A proceeding is "at least related to" the bankruptcy case where "the outcome of that proceeding could conceivably have any effect on the estate being administered in bankruptcy." In re Wood, 825 F.2d at 93 (quoting Pacor, Inc. v. Higgins, 743 F.2d 984, 994 (3d Cir. 1984), and citing as additional authority In re Dogpatch U.S.A., Inc., 810 F.2d 782, 786 (8th Cir. 1987); In re Salem Mortgage Co., 783 F.2d 626, 634 (6th Cir. 1986)). The Eleventh Circuit elaborated on this definition: "`An action is related to the bankruptcy if the outcome could alter the debtor's rights, liabilities, options, or freedom of action (either positively or negatively) and which in any way impacts upon the handling and administration of the bankrupt estate.'" Miller v. Kemira, Inc. ( In re Lemco Gypsum, Inc.), 910 F.2d 784, 788 (11th Cir. 1990) (quoting Pacor, 743 F.2d at 994). See also Munford v. Munford ( In re Munford Inc.), 97 F.3d 449, 453 (11th Cir. 1996) (quoting same). Thus, under the Eleventh Circuit's broad interpretation of "related to," a civil proceeding against a debtor to recover damages under breach of contract and/or tort theories which "could alter the debtor's rights, liabilities, options, or freedom of action" with respect to subsequent adjudication in bankruptcy of the debtor's interest in property is a "related to" proceeding. In re Norrell states that examples of related to proceedings include "proceedings that could have been brought in district or state court absent bankruptcy, causes of action that became property of the estate and suits between parties that affect estates." 198 B.R. at 993 (Bankr.N.D.Ala. 1996) (citing Case Management Manual for United States Bankruptcy Judges, Federal Judicial Center, 1995). Clearly, of the three types of civil proceedings mentioned, the one with the least connection to the bankruptcy case is a civil proceeding that is merely "related to" the case.

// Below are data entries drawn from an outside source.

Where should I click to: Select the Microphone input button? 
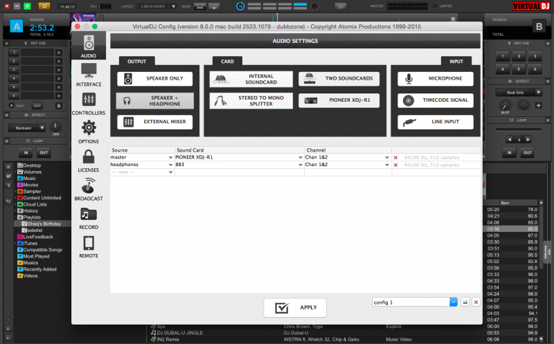[x=435, y=79]
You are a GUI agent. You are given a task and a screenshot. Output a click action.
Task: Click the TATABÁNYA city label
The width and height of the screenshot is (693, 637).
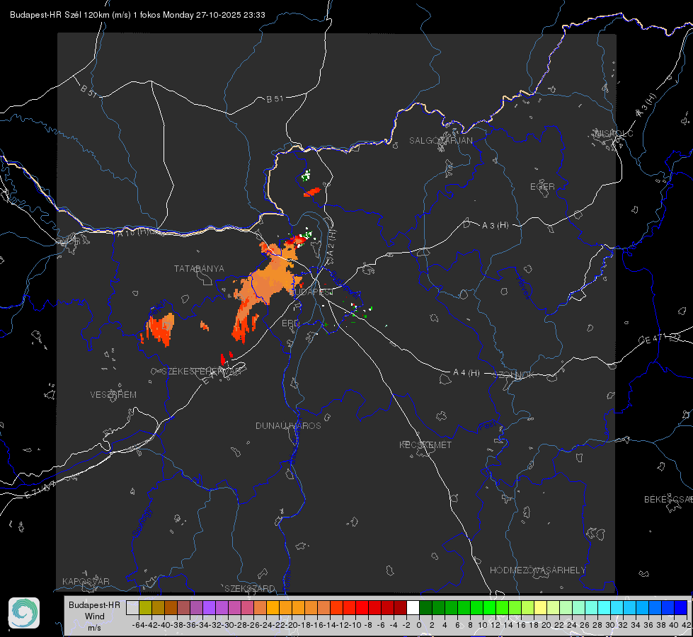199,269

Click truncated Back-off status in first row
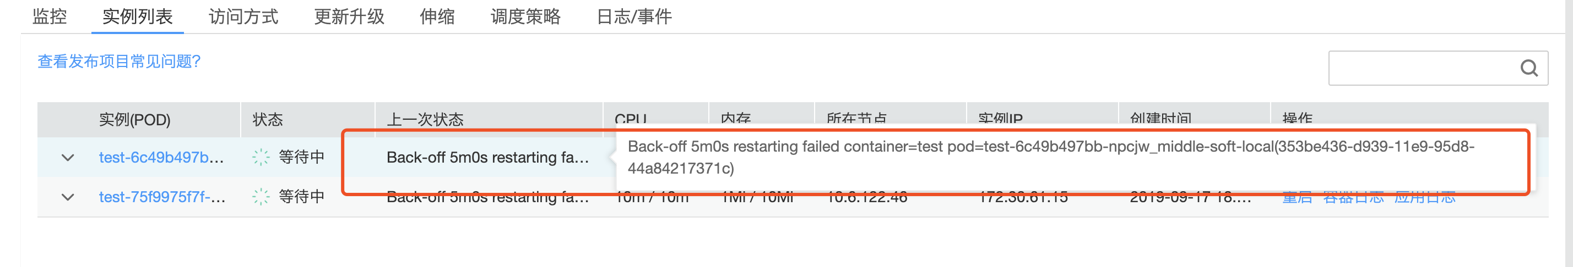click(487, 157)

As the Eleventh Circuit recently noted, "[t]he `related to' connection has been described as `the minimum for bankruptcy jurisdiction.'" In re Toledo, 170 F.3d at 1345 (quoting Scott Fruehwald, The Related to Subject Matter Jurisdiction of Bankruptcy Courts, 44 DRAKE L.REV. 1, 7 (1995)).
Based on this broad definition for proceedings which are "related to" a debtor's bankruptcy case as defined by the Eleventh and Fifth Circuit Courts of Appeal and by the Federal Judicial Center's manual for bankruptcy judges, Ms. Irwin's cause of action is, at the very least, a proceeding related to the Beloit's bankruptcy case pending in Delaware because the outcome of Ms. Irwin's litigation could alter Beloit's rights, liabilities, options, and freedom of action with respect to its bankruptcy estate. Accord Bruno's, 227 B.R. at 322 (holding that an action for fraud and breach of contract are related to the debtor's bankruptcy because of the outcome of the cause of action could alter the administration of the debtor's estate.); Thomasson v. AmSouth Bank, N.A., 59 B.R. 997, 1004-1005 (N.D.Ala. 1986) (holding that a complaint brought in Alabama state court by plaintiffs against debtor and other non-debtor defendants, alleging fraud and misrepresentation with respect to letters of credit, is "at least related to the debtor's bankruptcy case" pending in Texas.). Thus, since this matter is a "related to" proceeding, venue is governed by 28 U.S.C. § 1409.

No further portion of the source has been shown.